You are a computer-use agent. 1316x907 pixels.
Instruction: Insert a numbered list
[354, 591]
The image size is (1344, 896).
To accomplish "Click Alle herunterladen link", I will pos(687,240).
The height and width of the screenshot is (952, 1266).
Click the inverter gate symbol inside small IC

----------------

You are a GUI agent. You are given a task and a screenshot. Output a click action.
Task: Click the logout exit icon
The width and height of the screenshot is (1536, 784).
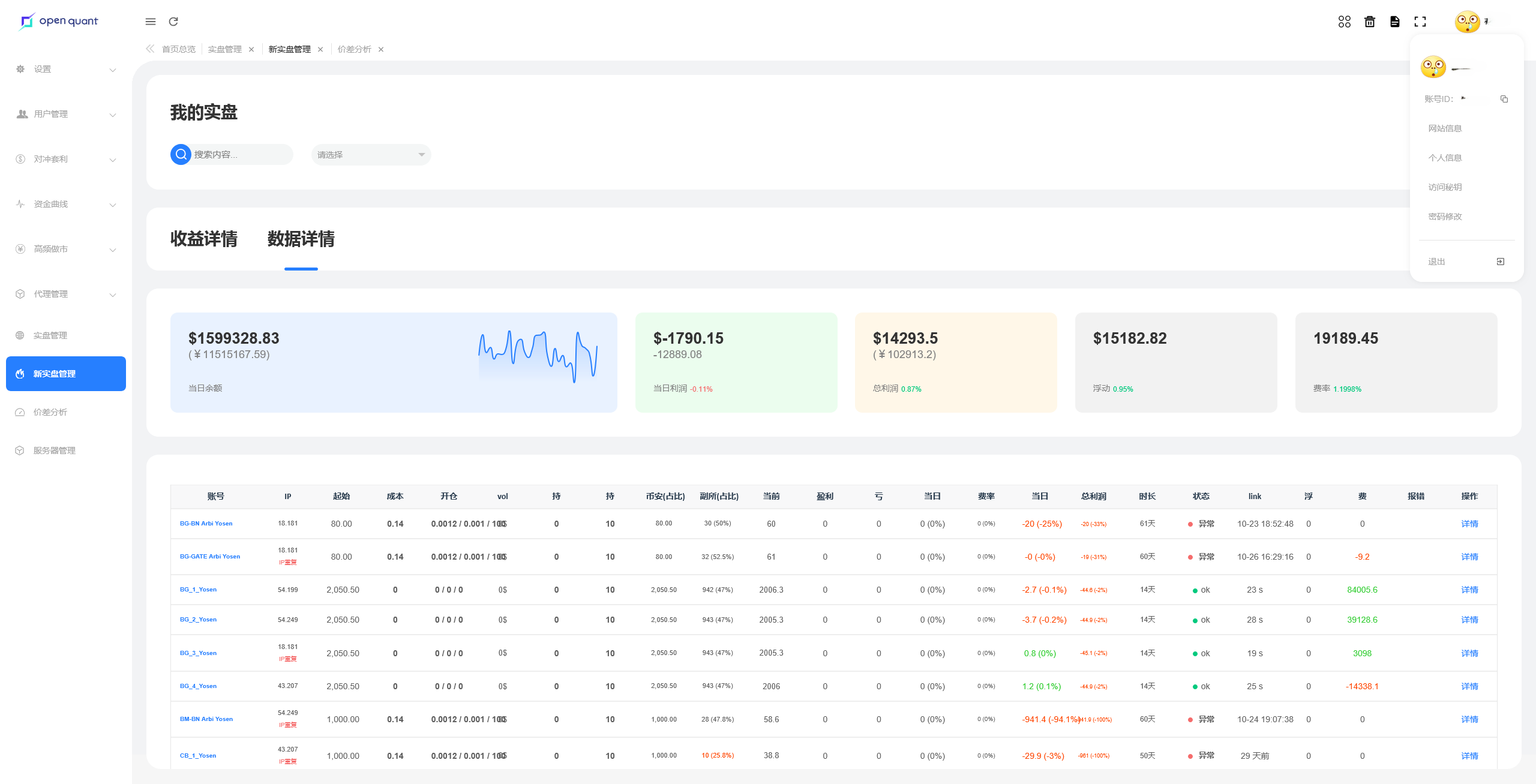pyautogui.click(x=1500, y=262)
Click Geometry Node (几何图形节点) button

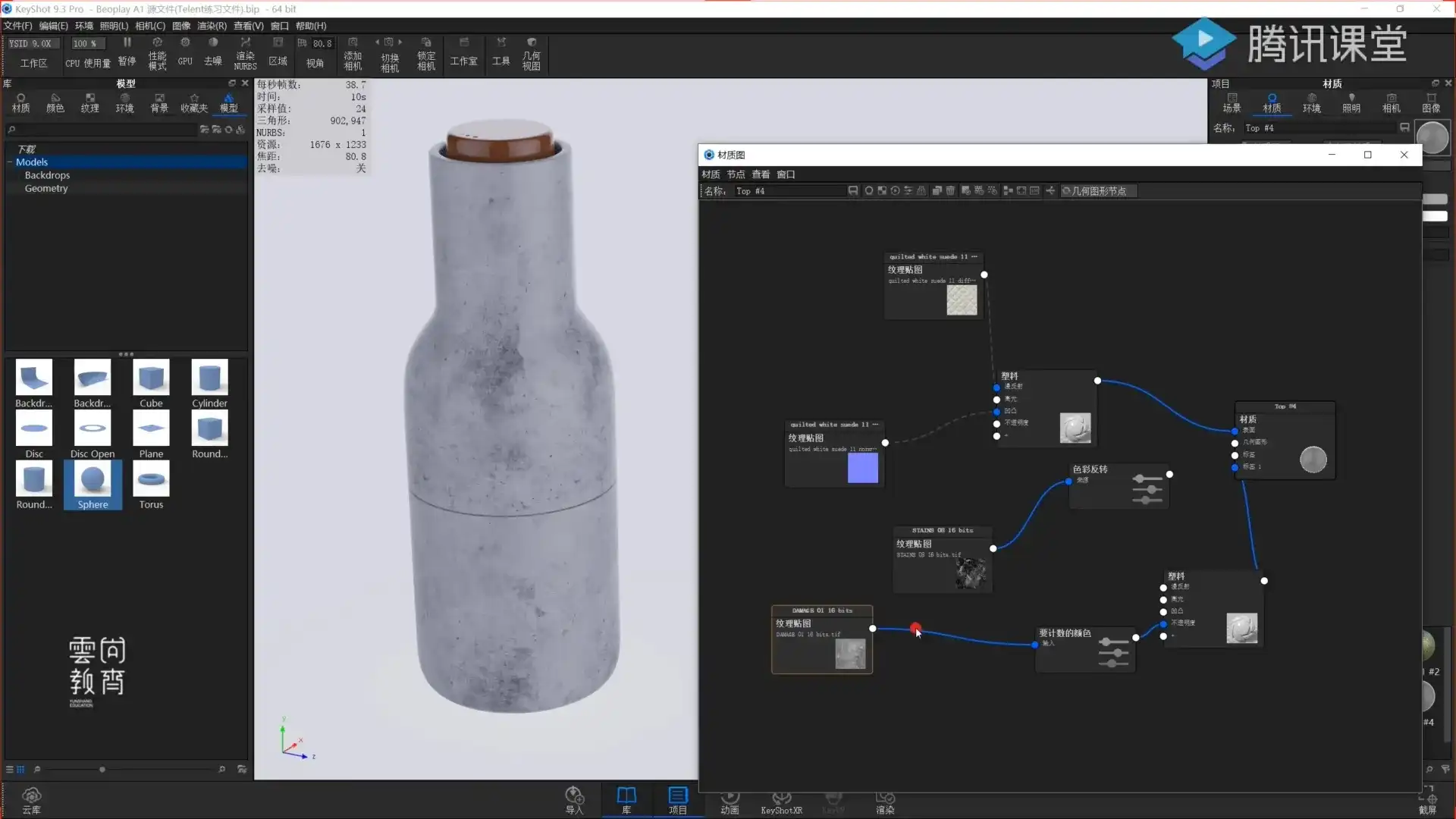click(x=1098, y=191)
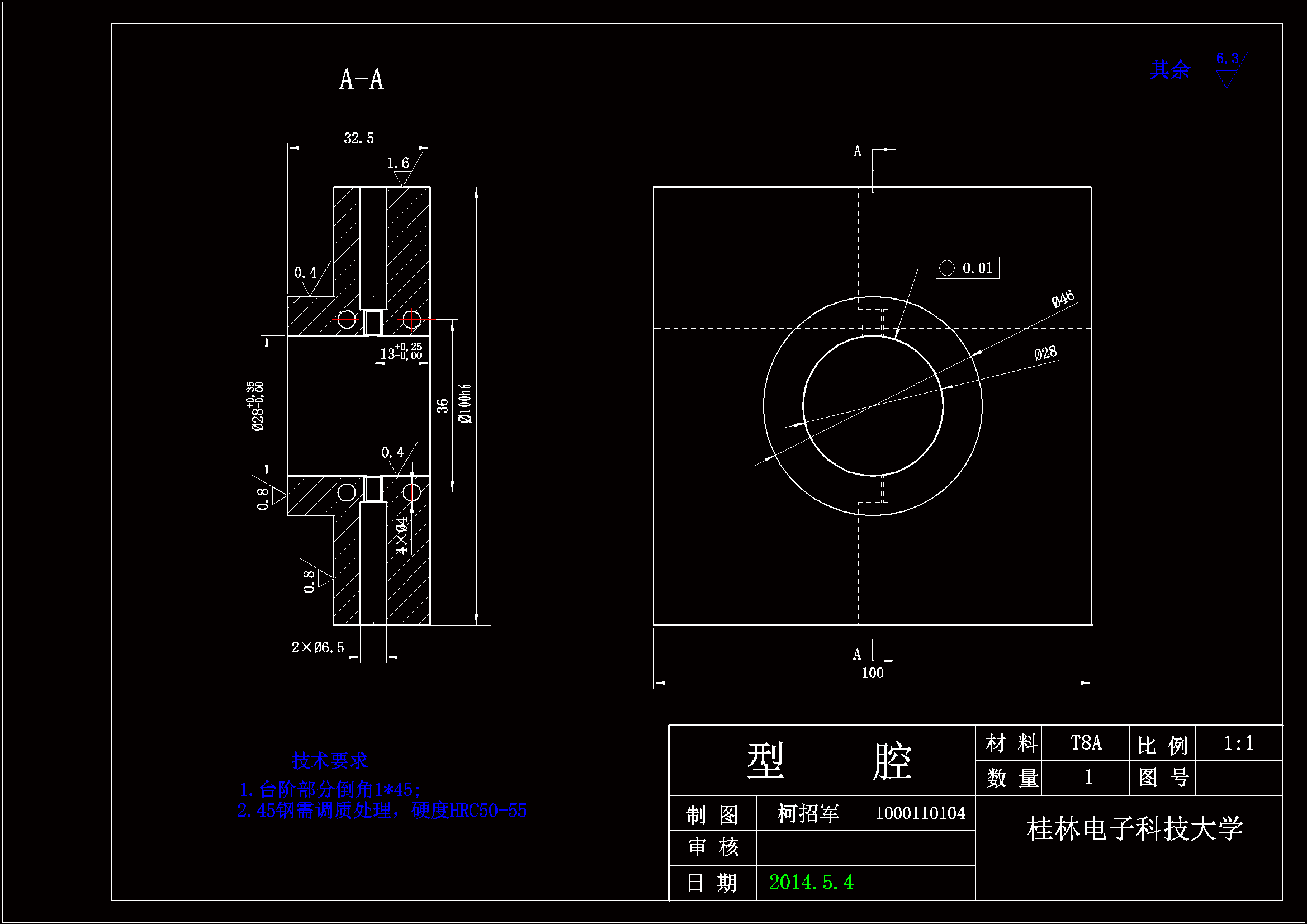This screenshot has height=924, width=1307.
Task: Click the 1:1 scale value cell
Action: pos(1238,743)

----------------

TASK |
Return word for word the lines above from the line with "You are a computer-use" to the line with "Click the inverter", including both and leaving out all others.

TASK RESPONSE |
You are a computer-use agent. 1316x907 pixels.
Instruction: Insert a numbered list
[354, 591]
The image size is (1344, 896).
To accomplish "Click Alle herunterladen link", I will pos(687,240).
The height and width of the screenshot is (952, 1266).
Click the inverter gate symbol inside small IC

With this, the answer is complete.